▶ Stated exercise
List the data below as numbered lines, starting from the very first line through the line that contains "[x=910, y=301]", inclusive. Omit blank lines and leave out the pictures.

▶ Record list

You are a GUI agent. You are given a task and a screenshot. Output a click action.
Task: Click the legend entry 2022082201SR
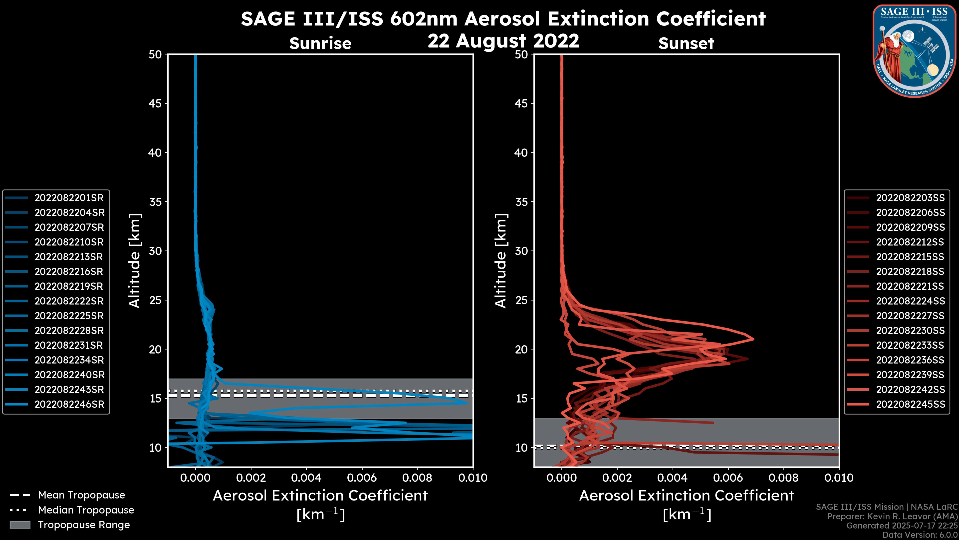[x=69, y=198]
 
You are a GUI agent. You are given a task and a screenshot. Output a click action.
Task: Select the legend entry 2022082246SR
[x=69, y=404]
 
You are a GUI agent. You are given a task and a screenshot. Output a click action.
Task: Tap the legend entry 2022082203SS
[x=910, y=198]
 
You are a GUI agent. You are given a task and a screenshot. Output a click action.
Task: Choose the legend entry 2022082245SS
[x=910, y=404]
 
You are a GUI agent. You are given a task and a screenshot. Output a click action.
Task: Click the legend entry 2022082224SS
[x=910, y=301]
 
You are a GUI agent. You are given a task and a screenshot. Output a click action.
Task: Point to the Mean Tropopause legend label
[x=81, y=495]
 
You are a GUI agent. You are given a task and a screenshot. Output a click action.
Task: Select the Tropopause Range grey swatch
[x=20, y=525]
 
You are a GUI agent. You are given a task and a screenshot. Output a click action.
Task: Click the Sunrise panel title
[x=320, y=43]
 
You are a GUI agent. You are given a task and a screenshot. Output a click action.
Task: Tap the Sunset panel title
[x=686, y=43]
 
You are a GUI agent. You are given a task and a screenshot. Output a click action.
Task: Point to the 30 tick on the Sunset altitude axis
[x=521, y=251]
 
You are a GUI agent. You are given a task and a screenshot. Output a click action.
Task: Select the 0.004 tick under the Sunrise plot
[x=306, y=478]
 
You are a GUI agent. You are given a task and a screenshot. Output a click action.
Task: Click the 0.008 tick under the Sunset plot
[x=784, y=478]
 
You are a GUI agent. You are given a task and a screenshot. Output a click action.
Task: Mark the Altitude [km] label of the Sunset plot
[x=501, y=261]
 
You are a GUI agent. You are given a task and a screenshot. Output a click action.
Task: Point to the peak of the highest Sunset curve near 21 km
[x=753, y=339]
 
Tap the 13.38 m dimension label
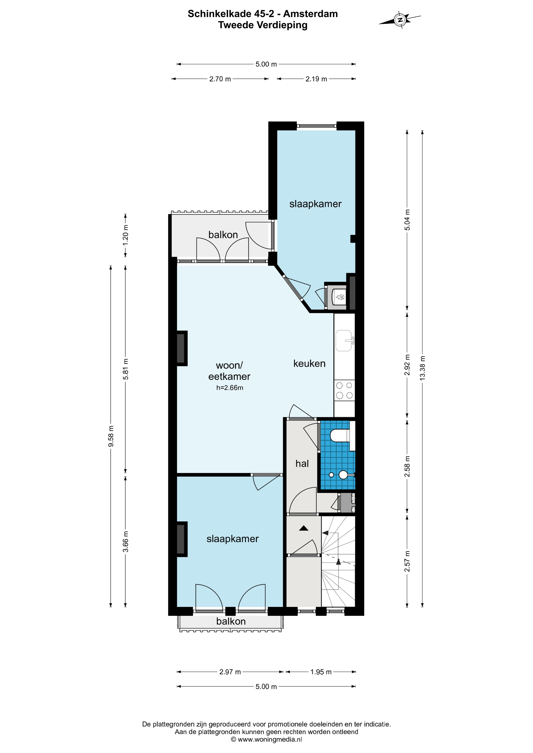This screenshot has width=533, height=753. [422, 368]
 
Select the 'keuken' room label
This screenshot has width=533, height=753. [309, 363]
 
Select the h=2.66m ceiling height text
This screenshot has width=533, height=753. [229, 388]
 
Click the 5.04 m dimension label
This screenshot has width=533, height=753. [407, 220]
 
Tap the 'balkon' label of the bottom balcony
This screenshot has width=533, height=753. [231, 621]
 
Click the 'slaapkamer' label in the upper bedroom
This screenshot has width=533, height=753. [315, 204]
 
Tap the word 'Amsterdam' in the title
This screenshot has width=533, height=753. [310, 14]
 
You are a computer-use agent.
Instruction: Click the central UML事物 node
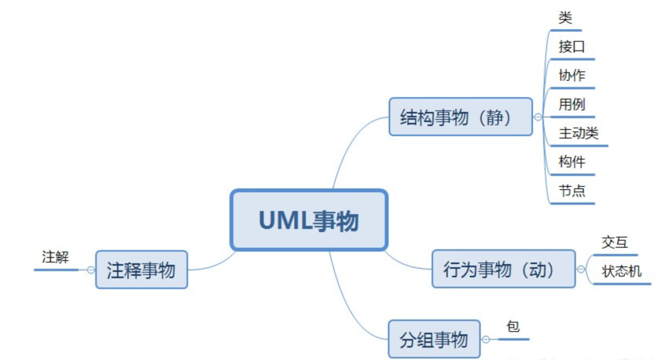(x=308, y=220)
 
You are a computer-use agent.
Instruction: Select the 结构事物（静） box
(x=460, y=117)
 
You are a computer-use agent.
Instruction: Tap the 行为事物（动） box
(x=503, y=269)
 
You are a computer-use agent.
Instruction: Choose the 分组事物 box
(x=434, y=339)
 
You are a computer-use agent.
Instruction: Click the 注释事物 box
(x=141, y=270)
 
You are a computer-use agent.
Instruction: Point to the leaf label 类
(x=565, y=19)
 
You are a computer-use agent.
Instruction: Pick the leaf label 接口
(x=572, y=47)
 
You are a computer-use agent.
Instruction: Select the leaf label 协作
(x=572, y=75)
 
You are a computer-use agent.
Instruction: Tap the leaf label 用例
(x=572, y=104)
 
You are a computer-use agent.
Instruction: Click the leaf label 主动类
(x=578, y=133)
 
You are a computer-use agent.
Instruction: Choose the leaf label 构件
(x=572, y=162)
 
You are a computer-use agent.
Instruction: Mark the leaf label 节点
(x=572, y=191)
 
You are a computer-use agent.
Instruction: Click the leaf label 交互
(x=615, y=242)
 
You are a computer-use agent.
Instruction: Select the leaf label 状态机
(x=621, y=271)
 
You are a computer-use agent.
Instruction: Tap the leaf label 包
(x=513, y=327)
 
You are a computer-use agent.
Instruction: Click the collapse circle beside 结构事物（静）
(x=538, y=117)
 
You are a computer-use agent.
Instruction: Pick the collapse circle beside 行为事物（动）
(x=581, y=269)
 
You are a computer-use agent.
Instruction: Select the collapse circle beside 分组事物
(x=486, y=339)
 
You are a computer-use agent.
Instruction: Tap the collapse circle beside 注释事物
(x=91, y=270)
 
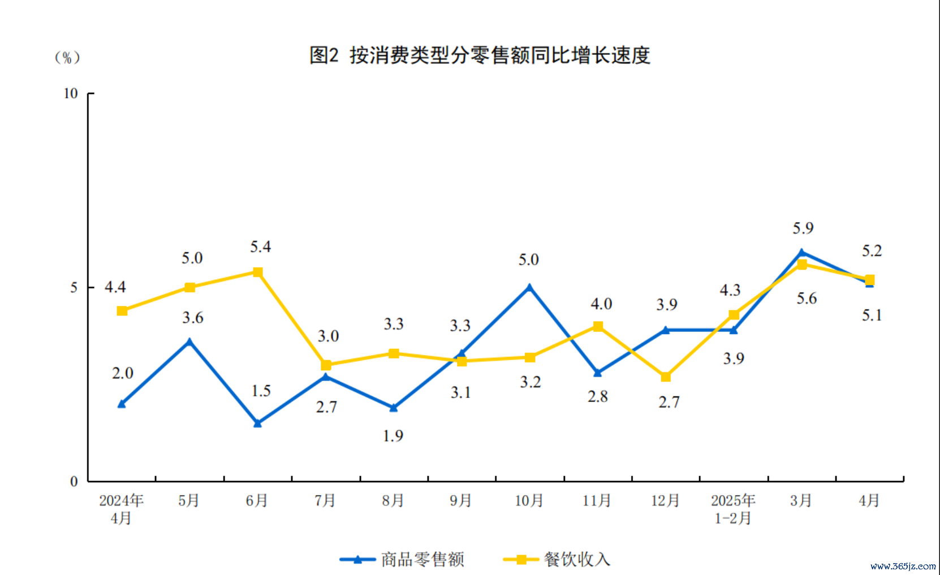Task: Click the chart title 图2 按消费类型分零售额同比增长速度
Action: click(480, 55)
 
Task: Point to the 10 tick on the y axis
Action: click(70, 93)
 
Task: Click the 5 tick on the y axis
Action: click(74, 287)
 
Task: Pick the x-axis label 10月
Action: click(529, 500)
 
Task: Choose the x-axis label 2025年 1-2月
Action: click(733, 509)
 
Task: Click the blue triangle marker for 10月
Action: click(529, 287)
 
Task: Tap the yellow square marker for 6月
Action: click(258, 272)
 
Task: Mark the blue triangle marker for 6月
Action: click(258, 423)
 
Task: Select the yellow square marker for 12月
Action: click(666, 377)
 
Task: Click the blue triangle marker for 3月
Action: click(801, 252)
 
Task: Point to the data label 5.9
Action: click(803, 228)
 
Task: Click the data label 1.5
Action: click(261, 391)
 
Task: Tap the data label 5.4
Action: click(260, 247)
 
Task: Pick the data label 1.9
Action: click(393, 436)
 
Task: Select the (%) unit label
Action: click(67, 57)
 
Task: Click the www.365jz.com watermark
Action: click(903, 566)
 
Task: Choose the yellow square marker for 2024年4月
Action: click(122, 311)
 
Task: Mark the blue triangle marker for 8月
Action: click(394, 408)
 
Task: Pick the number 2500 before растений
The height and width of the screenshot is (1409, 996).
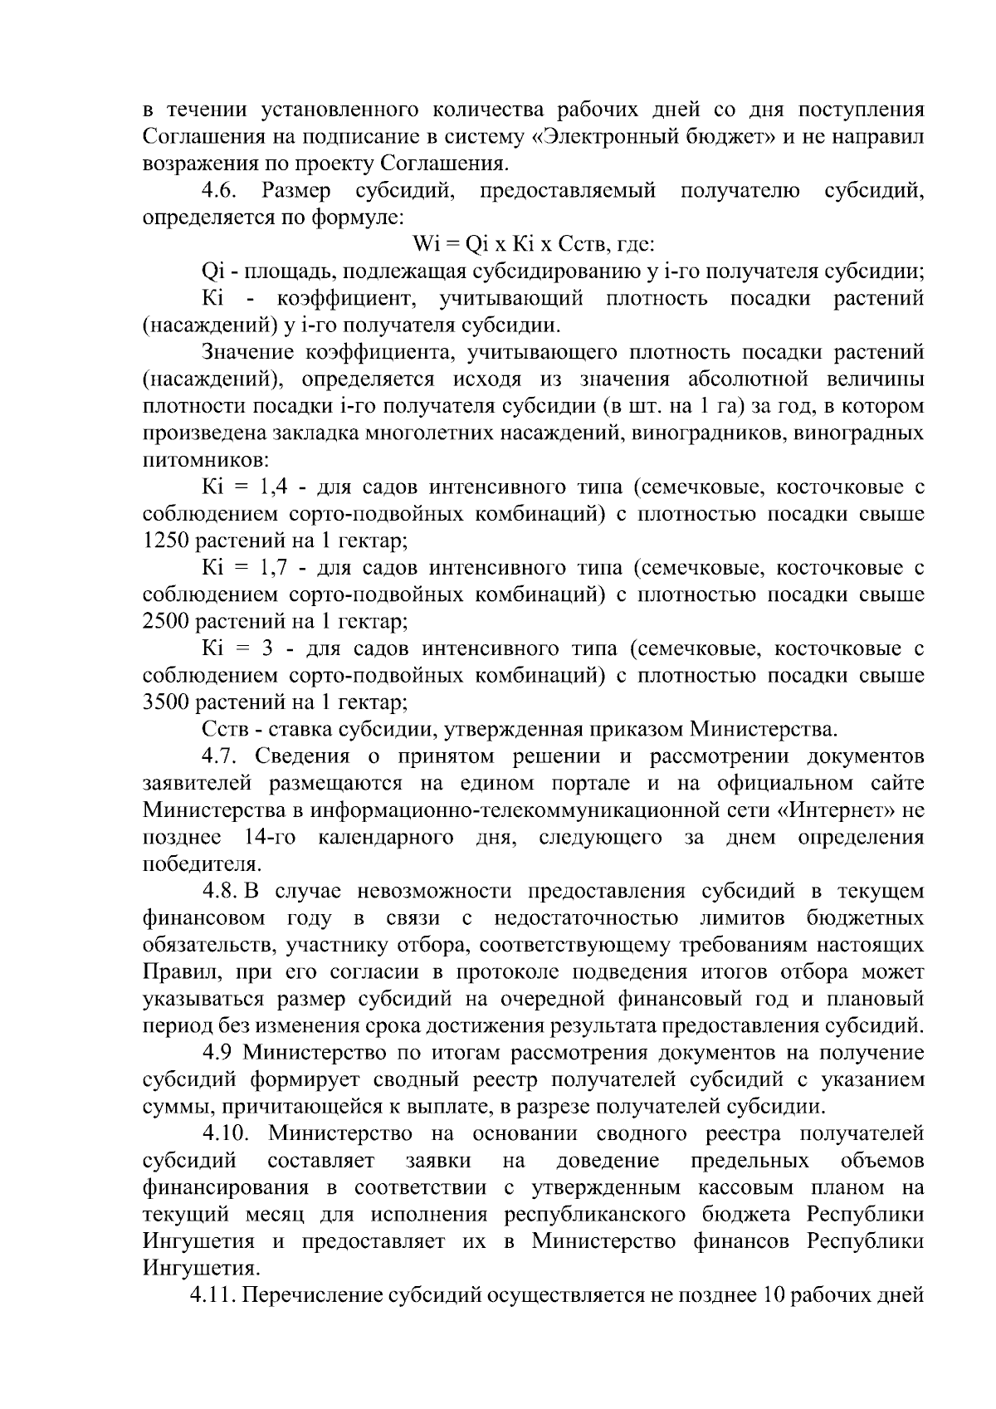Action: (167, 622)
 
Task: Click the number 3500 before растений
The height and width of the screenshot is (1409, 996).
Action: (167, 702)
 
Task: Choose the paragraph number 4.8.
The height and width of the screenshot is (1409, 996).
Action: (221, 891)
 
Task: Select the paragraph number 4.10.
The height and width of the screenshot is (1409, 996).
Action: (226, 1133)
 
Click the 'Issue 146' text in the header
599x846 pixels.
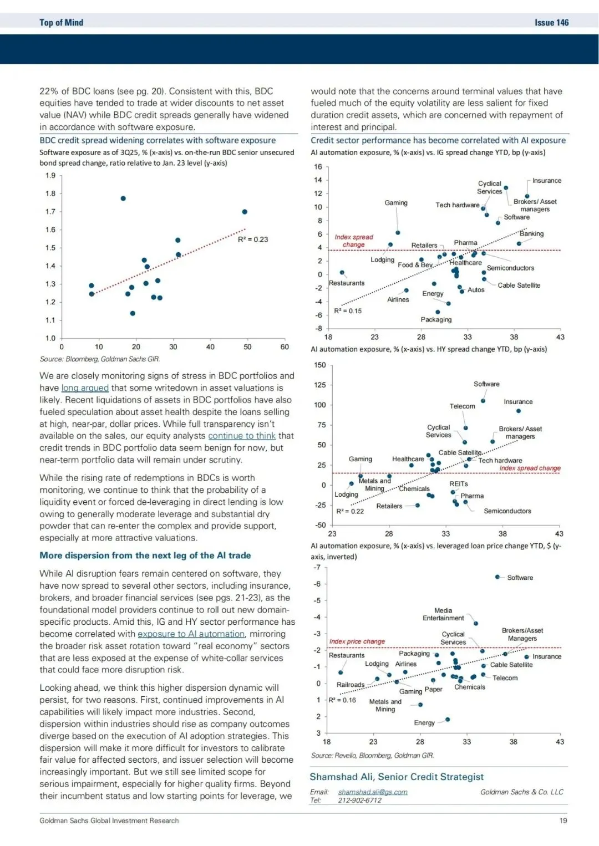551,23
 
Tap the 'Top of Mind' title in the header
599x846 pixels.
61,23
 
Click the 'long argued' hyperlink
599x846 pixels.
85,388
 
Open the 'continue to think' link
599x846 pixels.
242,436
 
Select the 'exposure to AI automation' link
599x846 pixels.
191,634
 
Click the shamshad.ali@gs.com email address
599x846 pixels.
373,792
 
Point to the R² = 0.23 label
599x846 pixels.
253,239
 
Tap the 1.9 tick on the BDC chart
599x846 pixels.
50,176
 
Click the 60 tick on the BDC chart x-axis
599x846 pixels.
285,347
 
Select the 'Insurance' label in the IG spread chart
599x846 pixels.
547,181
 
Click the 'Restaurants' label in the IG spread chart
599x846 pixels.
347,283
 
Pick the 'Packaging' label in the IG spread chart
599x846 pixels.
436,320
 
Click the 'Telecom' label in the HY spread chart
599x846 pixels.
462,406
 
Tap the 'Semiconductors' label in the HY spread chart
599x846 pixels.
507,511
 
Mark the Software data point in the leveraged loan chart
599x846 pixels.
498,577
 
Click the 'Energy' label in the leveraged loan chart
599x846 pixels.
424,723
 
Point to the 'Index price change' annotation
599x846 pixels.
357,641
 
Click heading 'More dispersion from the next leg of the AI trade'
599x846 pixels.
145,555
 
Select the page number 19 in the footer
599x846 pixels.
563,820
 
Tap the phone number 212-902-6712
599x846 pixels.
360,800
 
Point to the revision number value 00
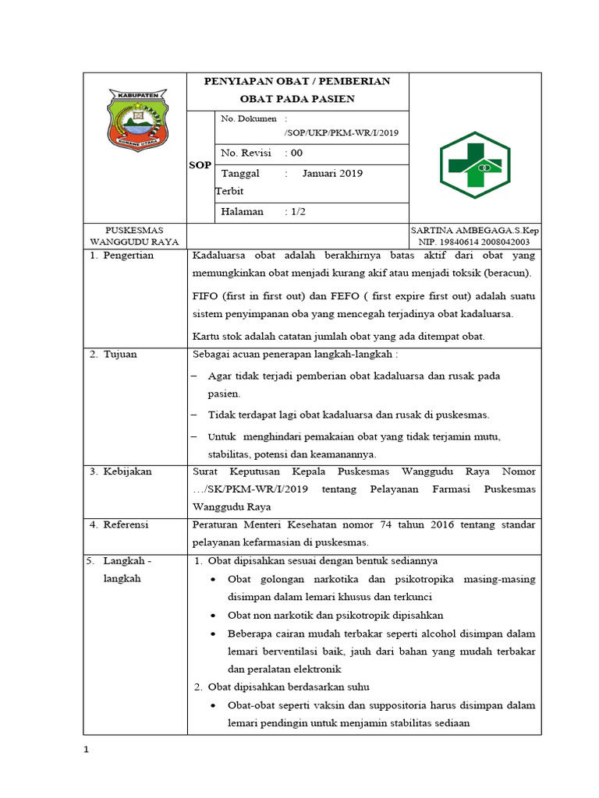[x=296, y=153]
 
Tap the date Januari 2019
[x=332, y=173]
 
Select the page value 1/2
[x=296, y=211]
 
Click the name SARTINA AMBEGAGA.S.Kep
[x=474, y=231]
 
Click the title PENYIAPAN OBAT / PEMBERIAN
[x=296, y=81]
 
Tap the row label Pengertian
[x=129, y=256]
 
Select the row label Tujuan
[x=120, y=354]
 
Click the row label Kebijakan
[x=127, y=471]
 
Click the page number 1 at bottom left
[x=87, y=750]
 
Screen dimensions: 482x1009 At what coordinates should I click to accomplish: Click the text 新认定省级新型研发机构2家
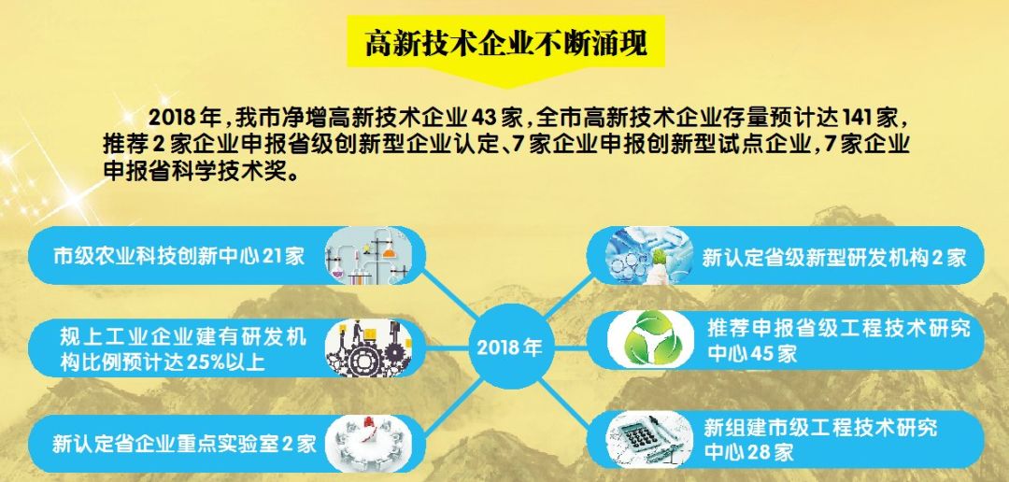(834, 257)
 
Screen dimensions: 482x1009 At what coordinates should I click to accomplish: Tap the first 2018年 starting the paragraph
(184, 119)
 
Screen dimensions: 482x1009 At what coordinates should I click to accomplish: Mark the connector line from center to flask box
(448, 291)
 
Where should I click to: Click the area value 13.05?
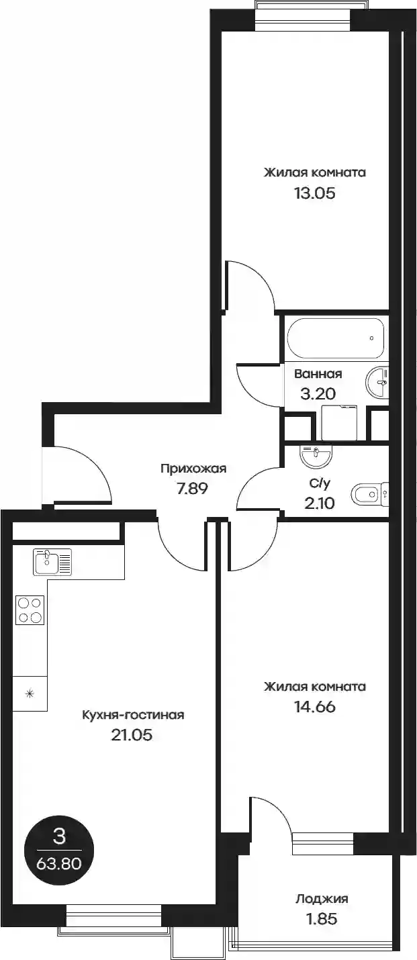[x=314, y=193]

▶ Finished exercise
1. You are a GUI agent. You are given a task and a screenshot. Output a click action.
2. Task: Click the legend entry 2022082201SR
3. [x=69, y=198]
4. You are a GUI agent. You are given a task and a screenshot. Output a click action.
5. Task: Select the legend entry 2022082246SR
6. [x=69, y=404]
7. You are a GUI agent. You are given a task and a screenshot. Output a click action.
8. Task: Tap the legend entry 2022082203SS
9. [x=910, y=198]
10. You are a GUI agent. You are given a task and a screenshot. Output a click action.
11. Task: Choose the legend entry 2022082245SS
12. [x=910, y=404]
13. You are a GUI agent. You are given a task and a screenshot. Output a click action.
14. Task: Click the legend entry 2022082224SS
15. [x=910, y=301]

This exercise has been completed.